■ TASKS TO PERFORM:
• 1. Answer these questions using the post on construction AI accuracy:
(a) How many production procurement workflows is the benchmark based on?
(b) What overall accuracy figure does the post give, and how is it weighted?
(c) For the workflows that run autonomously, what do humans review?
• 2. Please carry the post on construction AI accuracy forward, beginning right after its final sentence.

We Publish Our AI Accuracy Numbers. Here's Why.
Ask a construction AI vendor how accurate their software is. You'll get one of three answers: a vague "very high," a cherry-picked number from a controlled demo, or silence. Nobody publishes their real numbers.
We do. Our accuracy benchmark is live, updated continuously, and based on 91,000+ AI executions across 12 production procurement workflows. Not lab results. Not demo data. Real documents from real projects processed by real users.
This post explains what those numbers mean, where we're strong, where we're still improving, and why we think publishing accuracy data should be table stakes for any company selling AI to the construction industry.
The trust gap in construction AI
Construction professionals are skeptical of new software. They have every reason to be. The industry has a long history of tools that demo well and fail on the jobsite — or in this case, fail on the actual spec book sitting on your desk.
When a vendor tells you their AI "reads documents," your next question should be: how well? What's the error rate? On which document types? At what volume? And if they can't answer those questions with specifics, you're looking at a black box.
The problem is worse in procurement. A missed piece of equipment on a $50M project isn't a rounding error — it's a change order. A misread spec isn't a minor bug — it's a wrong product quoted, a submittal rejected, a schedule slipping. Accuracy isn't a nice-to-have feature. It's the entire product.
So we made a decision early on: if accuracy is the product, then accuracy data should be public.
What the numbers actually mean
Here's the top-level summary as of this writing. You can check the live benchmark for current figures.
91,000+ total AI executions across 12 distinct procurement workflows. These include document classification, equipment extraction, spec parsing, schedule reading, and more. Each execution is a discrete task — classifying a single document, extracting equipment from a single schedule, parsing a single spec section.
89% overall accuracy across all workflows, weighted by volume. That's a blended number. Some workflows are effectively solved; others are genuinely hard and still improving. The overall number is honest but it hides important variation — which is exactly why we break it down.
The "effectively solved" tier
Some procurement tasks have clear structure, predictable formats, and well-defined outputs. Our accuracy on these is high enough that they run autonomously — humans review exceptions, not every result.

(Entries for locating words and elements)
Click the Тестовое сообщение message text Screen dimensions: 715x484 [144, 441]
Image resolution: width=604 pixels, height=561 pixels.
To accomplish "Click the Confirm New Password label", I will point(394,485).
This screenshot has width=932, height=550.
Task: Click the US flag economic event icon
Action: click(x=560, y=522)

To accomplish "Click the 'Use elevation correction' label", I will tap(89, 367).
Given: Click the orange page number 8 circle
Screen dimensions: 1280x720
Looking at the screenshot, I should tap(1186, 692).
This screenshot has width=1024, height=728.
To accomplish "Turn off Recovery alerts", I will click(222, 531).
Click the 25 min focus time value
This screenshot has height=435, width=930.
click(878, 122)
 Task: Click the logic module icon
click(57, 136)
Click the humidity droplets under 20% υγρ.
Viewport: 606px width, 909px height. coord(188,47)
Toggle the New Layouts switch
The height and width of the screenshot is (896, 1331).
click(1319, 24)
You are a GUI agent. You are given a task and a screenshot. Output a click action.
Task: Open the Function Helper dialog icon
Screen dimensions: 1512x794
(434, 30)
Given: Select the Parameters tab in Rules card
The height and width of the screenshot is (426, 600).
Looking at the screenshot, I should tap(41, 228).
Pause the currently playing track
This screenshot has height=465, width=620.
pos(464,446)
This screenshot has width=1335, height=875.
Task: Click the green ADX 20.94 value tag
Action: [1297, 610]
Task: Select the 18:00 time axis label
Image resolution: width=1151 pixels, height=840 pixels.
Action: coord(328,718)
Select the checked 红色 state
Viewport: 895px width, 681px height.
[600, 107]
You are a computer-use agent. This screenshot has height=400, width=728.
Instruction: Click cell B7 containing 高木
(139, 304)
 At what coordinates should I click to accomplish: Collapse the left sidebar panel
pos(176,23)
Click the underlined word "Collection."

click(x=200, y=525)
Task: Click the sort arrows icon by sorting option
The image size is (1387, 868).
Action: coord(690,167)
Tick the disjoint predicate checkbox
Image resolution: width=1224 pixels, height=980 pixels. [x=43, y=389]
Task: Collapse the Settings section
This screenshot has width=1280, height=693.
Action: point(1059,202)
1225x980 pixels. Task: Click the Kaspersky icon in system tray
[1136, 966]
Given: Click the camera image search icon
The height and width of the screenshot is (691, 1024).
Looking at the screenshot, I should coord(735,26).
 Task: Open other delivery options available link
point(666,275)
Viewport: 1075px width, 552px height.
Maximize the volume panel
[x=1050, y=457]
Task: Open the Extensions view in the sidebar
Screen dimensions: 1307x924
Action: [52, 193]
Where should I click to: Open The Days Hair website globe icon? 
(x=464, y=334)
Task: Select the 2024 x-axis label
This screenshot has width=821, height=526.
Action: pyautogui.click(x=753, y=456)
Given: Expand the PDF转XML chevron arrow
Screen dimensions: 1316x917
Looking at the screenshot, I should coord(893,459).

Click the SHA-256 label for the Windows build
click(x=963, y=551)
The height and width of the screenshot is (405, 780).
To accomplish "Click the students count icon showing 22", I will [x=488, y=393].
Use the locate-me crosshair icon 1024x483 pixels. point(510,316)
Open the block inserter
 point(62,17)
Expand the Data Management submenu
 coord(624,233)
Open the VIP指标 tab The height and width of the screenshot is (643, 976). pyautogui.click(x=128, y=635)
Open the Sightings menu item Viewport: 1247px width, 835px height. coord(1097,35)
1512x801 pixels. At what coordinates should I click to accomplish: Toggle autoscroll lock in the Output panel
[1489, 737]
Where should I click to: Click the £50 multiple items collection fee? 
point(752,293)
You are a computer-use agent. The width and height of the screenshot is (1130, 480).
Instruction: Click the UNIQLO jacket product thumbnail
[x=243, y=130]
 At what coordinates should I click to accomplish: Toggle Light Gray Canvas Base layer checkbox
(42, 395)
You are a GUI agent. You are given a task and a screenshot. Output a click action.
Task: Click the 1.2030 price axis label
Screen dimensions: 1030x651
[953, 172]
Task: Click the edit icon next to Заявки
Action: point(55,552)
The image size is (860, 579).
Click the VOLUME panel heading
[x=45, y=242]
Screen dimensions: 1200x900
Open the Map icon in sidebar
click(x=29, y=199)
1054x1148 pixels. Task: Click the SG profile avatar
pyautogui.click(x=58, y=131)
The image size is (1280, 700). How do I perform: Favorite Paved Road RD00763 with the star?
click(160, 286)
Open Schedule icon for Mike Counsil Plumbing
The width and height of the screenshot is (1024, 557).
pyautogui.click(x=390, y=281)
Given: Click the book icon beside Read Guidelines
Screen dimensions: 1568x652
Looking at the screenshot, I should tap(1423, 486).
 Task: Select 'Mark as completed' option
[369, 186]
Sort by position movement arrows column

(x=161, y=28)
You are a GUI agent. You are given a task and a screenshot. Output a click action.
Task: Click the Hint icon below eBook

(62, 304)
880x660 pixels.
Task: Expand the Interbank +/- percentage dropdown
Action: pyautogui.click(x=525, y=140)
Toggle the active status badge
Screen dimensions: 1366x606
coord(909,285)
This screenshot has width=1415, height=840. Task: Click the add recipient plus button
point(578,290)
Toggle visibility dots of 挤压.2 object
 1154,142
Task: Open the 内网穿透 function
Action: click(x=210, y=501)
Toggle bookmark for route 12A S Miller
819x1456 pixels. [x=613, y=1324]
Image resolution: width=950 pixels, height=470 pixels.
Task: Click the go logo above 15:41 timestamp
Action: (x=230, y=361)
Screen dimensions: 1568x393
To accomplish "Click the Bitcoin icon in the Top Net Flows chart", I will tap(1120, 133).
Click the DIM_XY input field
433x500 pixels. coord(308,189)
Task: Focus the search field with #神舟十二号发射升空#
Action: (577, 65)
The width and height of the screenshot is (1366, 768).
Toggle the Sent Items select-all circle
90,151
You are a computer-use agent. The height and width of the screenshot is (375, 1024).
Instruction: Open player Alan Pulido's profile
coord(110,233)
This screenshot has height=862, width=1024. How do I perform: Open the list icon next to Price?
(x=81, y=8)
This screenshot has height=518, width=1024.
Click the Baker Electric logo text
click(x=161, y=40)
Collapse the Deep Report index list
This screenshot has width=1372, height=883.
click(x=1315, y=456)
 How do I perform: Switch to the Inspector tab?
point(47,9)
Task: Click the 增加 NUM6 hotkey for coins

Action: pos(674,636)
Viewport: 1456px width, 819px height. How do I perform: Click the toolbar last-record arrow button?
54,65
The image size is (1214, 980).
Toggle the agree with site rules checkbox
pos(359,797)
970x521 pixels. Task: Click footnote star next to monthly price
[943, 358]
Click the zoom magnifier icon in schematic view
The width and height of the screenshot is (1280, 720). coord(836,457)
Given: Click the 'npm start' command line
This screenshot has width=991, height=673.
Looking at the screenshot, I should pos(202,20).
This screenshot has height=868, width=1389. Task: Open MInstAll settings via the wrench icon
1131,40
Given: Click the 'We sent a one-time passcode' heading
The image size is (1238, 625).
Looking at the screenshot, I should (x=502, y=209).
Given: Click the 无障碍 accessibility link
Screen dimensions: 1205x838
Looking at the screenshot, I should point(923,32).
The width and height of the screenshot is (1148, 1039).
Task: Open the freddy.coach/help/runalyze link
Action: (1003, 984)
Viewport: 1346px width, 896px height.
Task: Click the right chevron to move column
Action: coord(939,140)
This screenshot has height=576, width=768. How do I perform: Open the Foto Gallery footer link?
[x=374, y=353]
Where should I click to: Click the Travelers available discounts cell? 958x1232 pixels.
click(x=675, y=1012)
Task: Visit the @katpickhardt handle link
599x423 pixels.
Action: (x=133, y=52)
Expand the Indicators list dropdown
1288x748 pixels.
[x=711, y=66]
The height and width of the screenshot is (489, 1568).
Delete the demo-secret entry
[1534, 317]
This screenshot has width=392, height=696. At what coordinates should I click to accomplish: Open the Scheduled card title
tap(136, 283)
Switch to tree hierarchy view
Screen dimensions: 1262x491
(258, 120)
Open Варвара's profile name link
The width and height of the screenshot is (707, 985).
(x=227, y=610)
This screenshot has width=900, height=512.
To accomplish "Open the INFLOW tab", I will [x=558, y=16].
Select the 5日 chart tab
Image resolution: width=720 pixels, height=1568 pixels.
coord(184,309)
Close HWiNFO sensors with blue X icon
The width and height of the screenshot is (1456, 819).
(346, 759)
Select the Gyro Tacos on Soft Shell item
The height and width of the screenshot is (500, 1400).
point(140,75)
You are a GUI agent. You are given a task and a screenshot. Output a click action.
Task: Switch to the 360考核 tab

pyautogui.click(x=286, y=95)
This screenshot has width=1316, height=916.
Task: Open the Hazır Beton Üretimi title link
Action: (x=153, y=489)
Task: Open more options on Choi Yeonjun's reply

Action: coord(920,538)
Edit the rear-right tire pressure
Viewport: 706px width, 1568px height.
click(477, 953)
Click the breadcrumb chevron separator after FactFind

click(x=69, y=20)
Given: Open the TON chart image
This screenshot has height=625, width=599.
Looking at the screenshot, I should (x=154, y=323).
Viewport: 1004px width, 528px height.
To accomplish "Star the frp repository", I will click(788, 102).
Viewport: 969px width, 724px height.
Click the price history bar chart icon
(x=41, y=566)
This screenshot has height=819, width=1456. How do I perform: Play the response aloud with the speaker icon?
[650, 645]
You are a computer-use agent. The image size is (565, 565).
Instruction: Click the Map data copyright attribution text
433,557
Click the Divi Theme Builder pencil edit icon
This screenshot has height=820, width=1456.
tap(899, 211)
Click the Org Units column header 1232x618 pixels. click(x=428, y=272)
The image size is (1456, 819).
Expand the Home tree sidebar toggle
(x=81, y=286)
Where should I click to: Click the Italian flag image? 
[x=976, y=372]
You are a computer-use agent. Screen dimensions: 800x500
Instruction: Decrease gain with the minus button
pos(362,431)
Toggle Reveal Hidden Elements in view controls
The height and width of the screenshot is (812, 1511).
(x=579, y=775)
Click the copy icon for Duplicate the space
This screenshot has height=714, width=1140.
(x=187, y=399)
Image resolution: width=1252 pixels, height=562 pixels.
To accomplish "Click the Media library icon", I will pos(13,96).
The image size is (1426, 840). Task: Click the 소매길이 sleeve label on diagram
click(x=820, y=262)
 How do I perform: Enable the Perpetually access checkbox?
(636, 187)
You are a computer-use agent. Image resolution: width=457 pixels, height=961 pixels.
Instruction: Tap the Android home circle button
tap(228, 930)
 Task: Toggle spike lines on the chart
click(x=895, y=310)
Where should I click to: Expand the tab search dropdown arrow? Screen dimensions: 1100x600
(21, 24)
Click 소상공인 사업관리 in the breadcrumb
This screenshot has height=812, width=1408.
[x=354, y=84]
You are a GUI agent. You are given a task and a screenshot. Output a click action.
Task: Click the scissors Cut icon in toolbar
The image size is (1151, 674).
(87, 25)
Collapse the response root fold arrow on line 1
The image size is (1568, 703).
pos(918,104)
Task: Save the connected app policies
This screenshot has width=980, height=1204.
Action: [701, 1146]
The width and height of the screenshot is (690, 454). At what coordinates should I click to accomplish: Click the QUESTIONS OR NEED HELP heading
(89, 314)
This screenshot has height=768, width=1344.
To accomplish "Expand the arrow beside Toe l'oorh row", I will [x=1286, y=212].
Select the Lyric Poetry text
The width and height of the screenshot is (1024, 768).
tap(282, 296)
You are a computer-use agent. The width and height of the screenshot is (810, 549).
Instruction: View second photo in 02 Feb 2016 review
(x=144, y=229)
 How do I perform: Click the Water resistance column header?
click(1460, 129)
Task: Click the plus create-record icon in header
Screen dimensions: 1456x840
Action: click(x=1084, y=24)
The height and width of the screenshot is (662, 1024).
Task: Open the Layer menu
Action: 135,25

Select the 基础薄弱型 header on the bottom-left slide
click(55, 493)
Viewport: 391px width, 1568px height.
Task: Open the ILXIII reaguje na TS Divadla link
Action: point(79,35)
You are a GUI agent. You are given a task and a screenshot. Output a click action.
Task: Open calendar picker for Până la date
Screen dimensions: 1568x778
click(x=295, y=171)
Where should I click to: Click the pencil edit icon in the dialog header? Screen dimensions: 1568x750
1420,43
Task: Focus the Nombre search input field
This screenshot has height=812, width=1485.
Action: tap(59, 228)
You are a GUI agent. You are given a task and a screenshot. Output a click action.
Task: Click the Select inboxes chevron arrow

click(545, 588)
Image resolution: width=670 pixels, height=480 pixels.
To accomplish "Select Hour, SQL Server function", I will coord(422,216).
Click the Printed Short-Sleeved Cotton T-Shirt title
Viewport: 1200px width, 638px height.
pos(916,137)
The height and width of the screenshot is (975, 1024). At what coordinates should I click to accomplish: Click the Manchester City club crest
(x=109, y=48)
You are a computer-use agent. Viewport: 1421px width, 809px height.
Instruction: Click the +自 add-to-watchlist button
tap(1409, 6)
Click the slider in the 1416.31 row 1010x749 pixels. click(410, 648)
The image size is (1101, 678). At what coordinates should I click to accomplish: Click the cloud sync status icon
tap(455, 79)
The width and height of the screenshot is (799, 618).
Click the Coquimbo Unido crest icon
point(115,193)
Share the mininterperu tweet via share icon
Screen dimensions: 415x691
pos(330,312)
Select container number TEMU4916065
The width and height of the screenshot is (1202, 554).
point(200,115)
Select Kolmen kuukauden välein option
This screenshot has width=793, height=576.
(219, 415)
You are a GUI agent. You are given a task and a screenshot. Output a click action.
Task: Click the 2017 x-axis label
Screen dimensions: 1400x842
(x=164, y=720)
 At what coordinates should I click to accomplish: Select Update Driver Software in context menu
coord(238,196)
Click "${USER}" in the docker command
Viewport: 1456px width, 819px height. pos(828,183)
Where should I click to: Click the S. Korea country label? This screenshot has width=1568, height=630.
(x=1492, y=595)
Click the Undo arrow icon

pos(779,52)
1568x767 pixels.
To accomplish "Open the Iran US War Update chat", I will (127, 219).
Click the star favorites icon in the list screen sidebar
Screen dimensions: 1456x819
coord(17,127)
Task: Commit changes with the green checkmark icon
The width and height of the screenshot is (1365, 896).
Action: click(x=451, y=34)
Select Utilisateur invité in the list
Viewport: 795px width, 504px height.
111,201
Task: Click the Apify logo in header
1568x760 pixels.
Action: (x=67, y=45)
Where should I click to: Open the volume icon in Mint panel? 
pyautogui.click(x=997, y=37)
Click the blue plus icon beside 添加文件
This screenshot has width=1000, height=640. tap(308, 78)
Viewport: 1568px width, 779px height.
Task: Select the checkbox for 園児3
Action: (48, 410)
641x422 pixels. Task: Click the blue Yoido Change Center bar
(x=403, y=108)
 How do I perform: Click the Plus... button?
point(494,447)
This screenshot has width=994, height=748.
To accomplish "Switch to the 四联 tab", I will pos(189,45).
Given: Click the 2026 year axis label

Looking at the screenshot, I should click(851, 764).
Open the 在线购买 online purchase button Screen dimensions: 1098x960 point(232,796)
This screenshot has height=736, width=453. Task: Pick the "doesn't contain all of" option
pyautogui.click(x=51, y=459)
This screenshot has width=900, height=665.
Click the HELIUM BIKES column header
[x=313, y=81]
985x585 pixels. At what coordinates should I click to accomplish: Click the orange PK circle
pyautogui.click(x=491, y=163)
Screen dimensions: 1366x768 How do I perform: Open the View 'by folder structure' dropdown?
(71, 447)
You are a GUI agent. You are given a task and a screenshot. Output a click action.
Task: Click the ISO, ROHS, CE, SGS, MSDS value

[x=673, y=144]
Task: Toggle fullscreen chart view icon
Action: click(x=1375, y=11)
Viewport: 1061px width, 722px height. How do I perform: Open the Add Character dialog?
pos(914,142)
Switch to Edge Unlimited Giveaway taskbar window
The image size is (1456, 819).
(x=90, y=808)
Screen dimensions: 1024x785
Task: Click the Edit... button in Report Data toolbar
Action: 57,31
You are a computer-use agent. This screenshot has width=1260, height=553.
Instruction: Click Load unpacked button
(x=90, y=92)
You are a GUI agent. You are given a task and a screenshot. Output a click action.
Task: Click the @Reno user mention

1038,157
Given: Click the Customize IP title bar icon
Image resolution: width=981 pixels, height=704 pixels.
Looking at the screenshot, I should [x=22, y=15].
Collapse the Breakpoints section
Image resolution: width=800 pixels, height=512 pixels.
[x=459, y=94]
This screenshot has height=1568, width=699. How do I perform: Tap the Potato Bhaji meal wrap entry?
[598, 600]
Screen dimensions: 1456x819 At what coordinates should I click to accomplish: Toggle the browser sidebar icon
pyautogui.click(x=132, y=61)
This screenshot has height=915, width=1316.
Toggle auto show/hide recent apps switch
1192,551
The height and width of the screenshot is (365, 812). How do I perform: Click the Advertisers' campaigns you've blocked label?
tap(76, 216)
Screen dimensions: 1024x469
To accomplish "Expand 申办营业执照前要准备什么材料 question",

■ ANSWERS GIVEN:
• 1.
(a) 12
(b) 89%, weighted by volume
(c) Exceptions, not every result

• 2.
- Component spec parsing: 99%+ — Given a mechanical or electrical spec section, extract the specified manufacturer, model, and performance requirements. Spec books follow CSI format with predictable structure. The AI reads them reliably.
- Document classification: 97%+ — Is this a mechanical schedule, a plumbing riser diagram, a cover sheet, a spec section? Sorting a 400-page bid package into its component document types. High accuracy because document types have strong visual and textual signatures.
- Equipment extraction: 95%+ — Pull the individual pieces of equipment from a schedule or spec, including quantities, sizes, capacities, and tags. This is the core of what we do, and the accuracy reflects years of iteration on real project data.
These three workflows account for the majority of our execution volume. They're the foundation of the platform — the automated reading layer that turns a 300-page PDF into structured procurement data.
The "still improving" tier
Other tasks are harder. They involve ambiguous formatting, inconsistent engineering conventions, or information spread across multiple documents. We're transparent about where accuracy drops:
- Table alternates extraction: 83.1% — Mechanical schedules sometimes list alternate equipment in footnotes, secondary columns, or reference notes. Parsing these reliably is harder than reading the primary equipment. The alternates are formatted inconsistently across engineering firms, and the AI has to infer relationships that aren't always explicit.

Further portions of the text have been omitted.